**Required work:**
For this exercise, return the line containing "1188x922 pixels." and every line after it through the end of the records below, without alteration.

• • • •

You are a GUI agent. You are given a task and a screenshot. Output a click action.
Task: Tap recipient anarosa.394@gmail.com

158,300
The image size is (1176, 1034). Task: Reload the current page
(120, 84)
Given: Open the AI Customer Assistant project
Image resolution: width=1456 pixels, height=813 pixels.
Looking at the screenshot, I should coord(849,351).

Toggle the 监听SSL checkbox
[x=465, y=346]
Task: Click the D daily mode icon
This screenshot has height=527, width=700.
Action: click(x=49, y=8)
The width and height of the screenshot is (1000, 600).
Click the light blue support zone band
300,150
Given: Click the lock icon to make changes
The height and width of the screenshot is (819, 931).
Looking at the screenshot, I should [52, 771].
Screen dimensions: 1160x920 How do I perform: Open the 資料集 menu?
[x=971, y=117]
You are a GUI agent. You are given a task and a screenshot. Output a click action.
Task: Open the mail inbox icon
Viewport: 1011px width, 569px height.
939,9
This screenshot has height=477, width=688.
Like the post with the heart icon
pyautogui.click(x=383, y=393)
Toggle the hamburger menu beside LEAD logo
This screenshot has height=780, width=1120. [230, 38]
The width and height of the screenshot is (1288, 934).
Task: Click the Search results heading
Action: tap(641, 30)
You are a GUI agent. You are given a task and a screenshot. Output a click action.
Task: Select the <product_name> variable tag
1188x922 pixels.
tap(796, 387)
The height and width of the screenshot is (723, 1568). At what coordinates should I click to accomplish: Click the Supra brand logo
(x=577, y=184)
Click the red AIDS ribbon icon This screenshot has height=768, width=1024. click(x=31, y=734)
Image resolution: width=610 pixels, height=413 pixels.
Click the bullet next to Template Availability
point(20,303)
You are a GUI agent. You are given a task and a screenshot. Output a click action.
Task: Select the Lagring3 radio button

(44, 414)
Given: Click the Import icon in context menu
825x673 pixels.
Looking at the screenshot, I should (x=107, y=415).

• • • •

**Result:**
1188x922 pixels.
tap(796, 387)
The height and width of the screenshot is (723, 1568). At what coordinates should I click to accomplish: Click the Supra brand logo
(x=577, y=184)
Click the red AIDS ribbon icon This screenshot has height=768, width=1024. click(x=31, y=734)
Image resolution: width=610 pixels, height=413 pixels.
Click the bullet next to Template Availability
point(20,303)
You are a GUI agent. You are given a task and a screenshot. Output a click action.
Task: Select the Lagring3 radio button

(44, 414)
Given: Click the Import icon in context menu
825x673 pixels.
Looking at the screenshot, I should (x=107, y=415).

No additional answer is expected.